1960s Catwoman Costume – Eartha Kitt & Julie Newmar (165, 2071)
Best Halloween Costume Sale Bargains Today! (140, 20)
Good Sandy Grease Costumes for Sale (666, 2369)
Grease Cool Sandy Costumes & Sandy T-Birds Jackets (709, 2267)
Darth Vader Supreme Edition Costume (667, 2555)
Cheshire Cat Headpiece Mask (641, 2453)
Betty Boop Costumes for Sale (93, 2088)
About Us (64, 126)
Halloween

______

Problem statement — Report each line in the data above that holds the word "Costumes" by copying it.

Result of this task —
Good Sandy Grease Costumes for Sale (666, 2369)
Grease Cool Sandy Costumes & Sandy T-Birds Jackets (709, 2267)
Betty Boop Costumes for Sale (93, 2088)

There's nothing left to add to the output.